To be sure, legislation can validly differentiate against Muslims (or anybody else) as a class unto themselves to the extent the objective of the legislation is rational. For instance, a 1949 legislation aimed at restoring persons (mostly women and children) abducted during the Partition to their families in Pakistan validly assumed that it would apply only to Muslims (State of Punjab v. Ajaib Singh). That was a different context. Here, the CAA cannot make Muslims a class unto themselves on the flawed presumption that no Muslims have ever been persecuted in Pakistan, Afghanistan or Bangladesh.
Consider also that this was not legislative oversight but a deliberate ignoring of constitutional values. The Report of the Parliamentary Joint Committee in January 2019 (JPC) records constitutional experts advising that the phrase ‘persecuted minorities’ be used instead of the selective labelling of six religions. While that sensible proposal would have achieved almost the same outcome in a constitutional manner, it was rejected.
Let’s go back to the two queues. Despite their evident religious persecution, the Hazaras and the Ahmadis (their numbers do not matter) would necessarily be in the queue for detention/deportation because of an irrationally discriminatory legislative object. Their differentiation into that queue—on Indian soil and on the basis of only their religion—that there is a clear heist on constitutional equality and a betrayal of our national identity.
What’s all this for ultimately? Safe to say it’s what all politics is about ultimately—votes. What other impulse leads to a calculated manoeuvre to add potential millions to India’s population as grateful voting citizens while weeding out those whose marginalisation is essential to a political manifesto? We’ve seen some part of that principle in play previously too. Recall that it took six years of violent protests by AASU (1979-85) to have the then Government agree to something which was obvious, that is, to identify and expel illegal migrants from Assam (Assam Accord of 1985). That process laboured under a sham law for 20 years enabling illegal migrants a safe haven and, of course, voter cards. At each instance then, the country’s demographic and economic interests have made way for the importation of fresh votes from across the border.
Another bewildering point, the JPC records a member querying the number of expected beneficiaries under the CAA, and the Intelligence Bureau (IB) responding that there would be just 31,313 immediate beneficiaries, that it would be ‘difficult’ for other persons to be included, and that the CAA was in consideration of that ‘small number’ and the ‘human angle’. Could it truly be that all of this is just because the Government wants to grant expedited citizenship to 31,313 people already on long-term visas?
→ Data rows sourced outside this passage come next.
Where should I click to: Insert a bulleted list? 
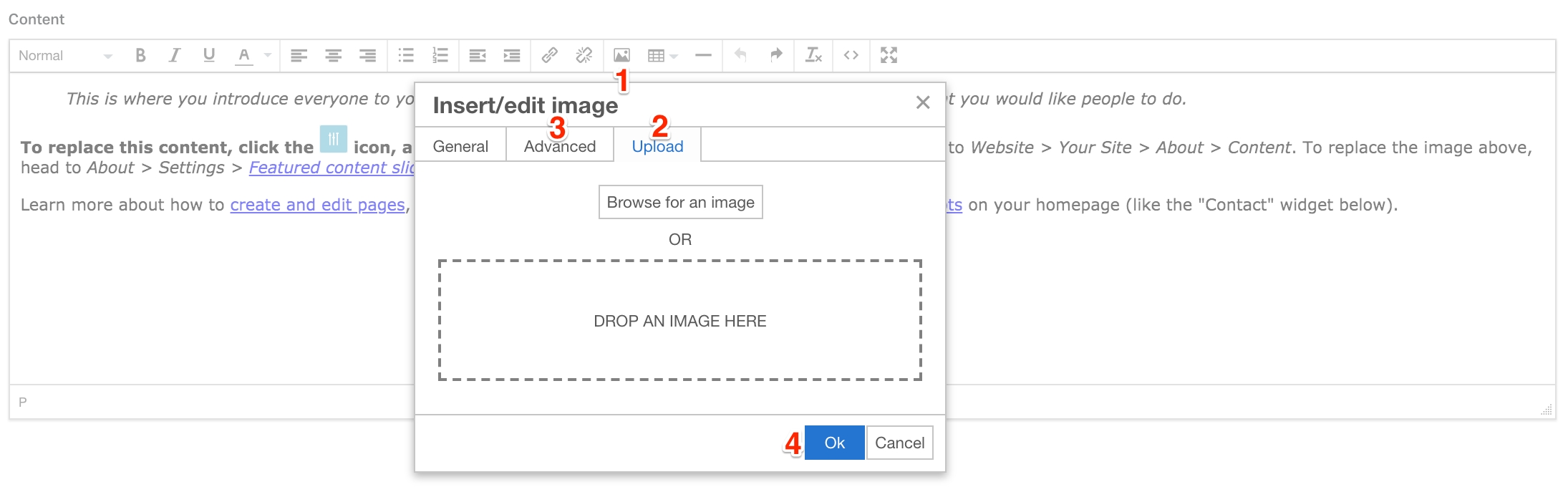[406, 55]
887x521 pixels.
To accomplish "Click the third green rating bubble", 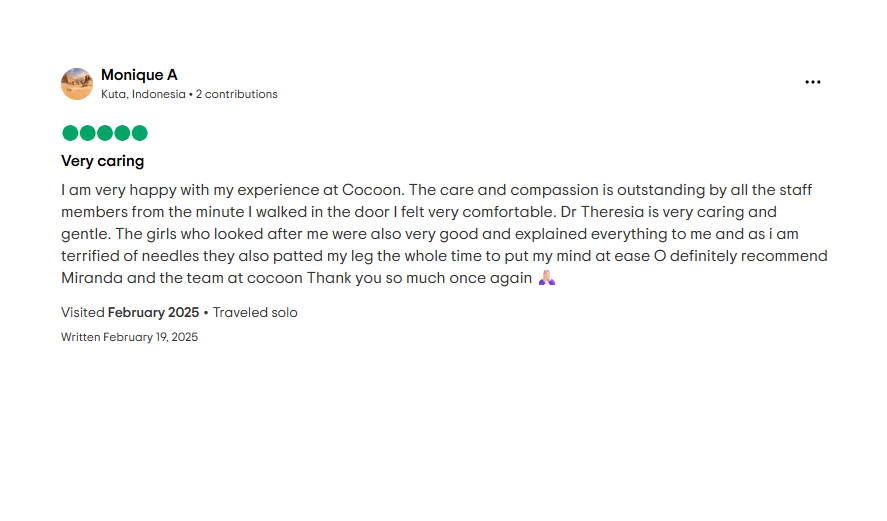I will pyautogui.click(x=105, y=133).
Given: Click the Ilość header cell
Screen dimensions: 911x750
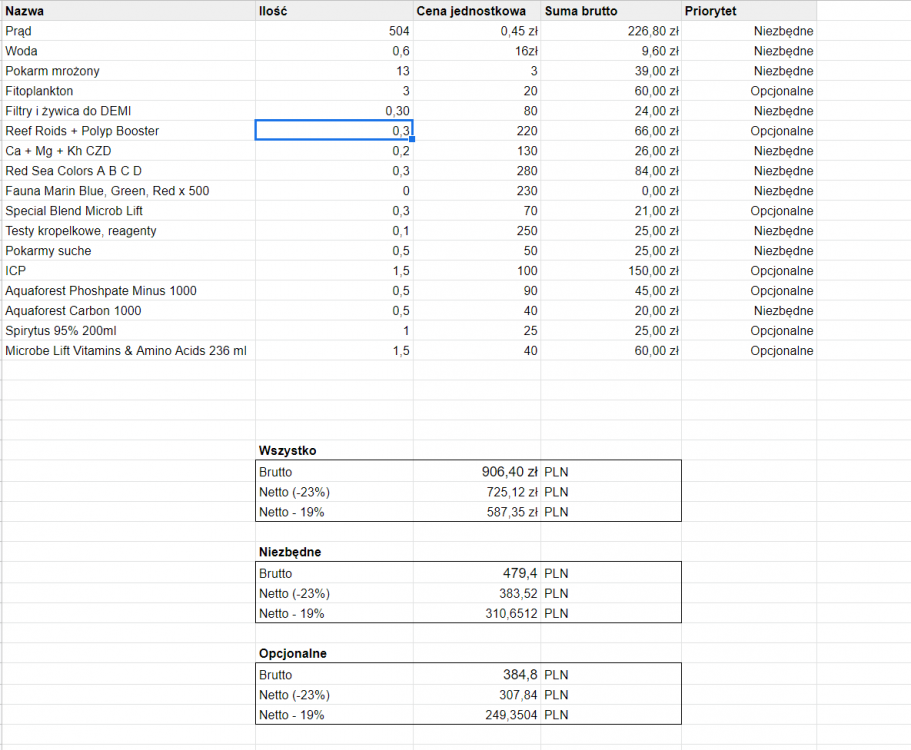Looking at the screenshot, I should 334,11.
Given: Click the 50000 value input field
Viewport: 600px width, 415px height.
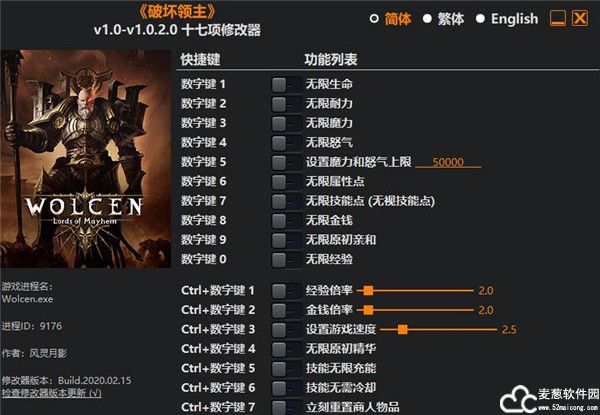Looking at the screenshot, I should pyautogui.click(x=448, y=162).
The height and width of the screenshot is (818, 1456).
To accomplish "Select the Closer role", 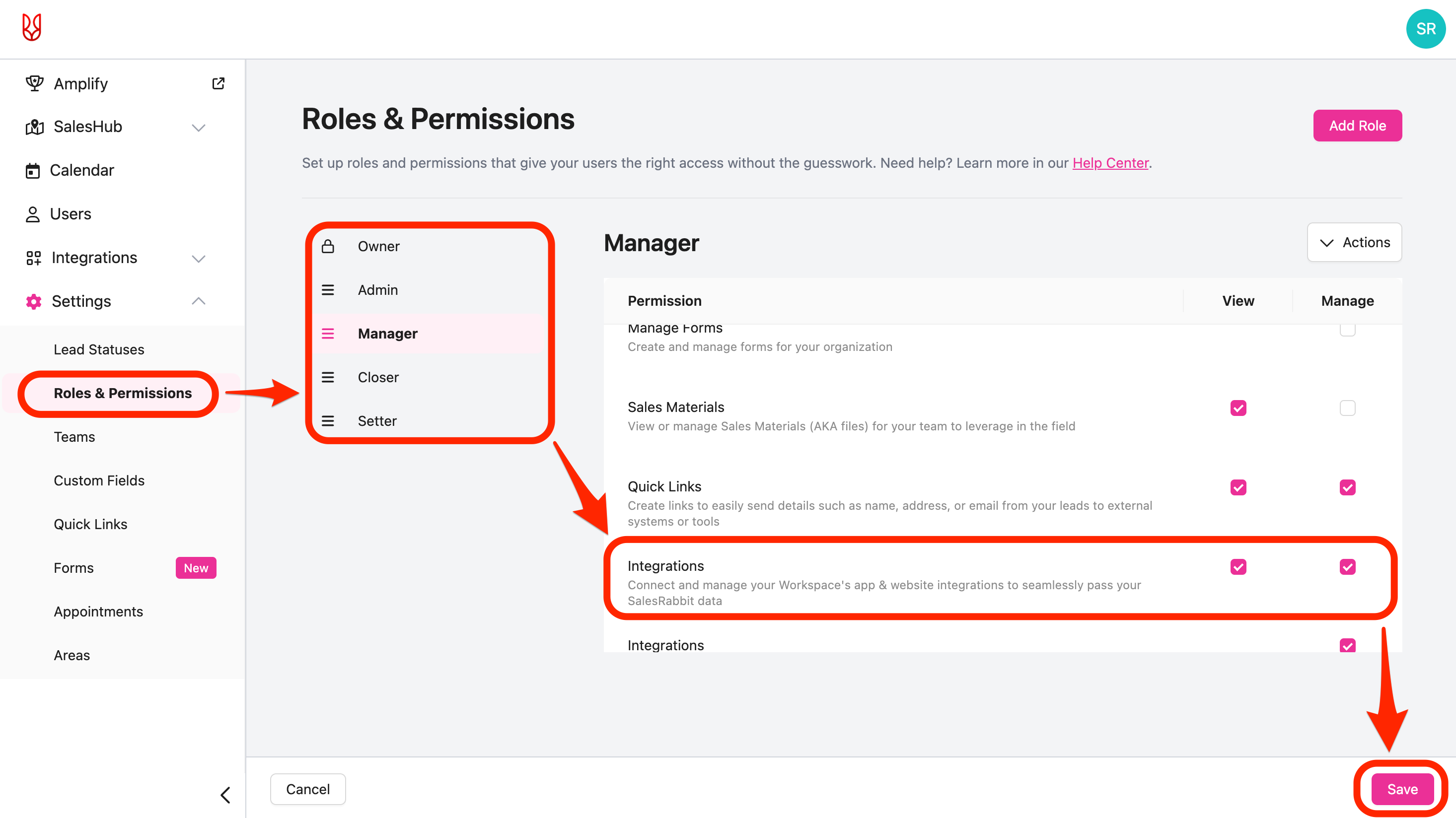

Arguments on deep constitutional law enquiries often translate into competing versions of contextual universes, each built using the same set of legal axioms and each being almost equally convincing. It is the difficult choosing between those universes which falls to the decision makers in the quiet of their corridors. In that moment of decision, I believe the CAA will be seen for what it is—demographic gerrymandering which unspools decades of Constitution- and nation-building.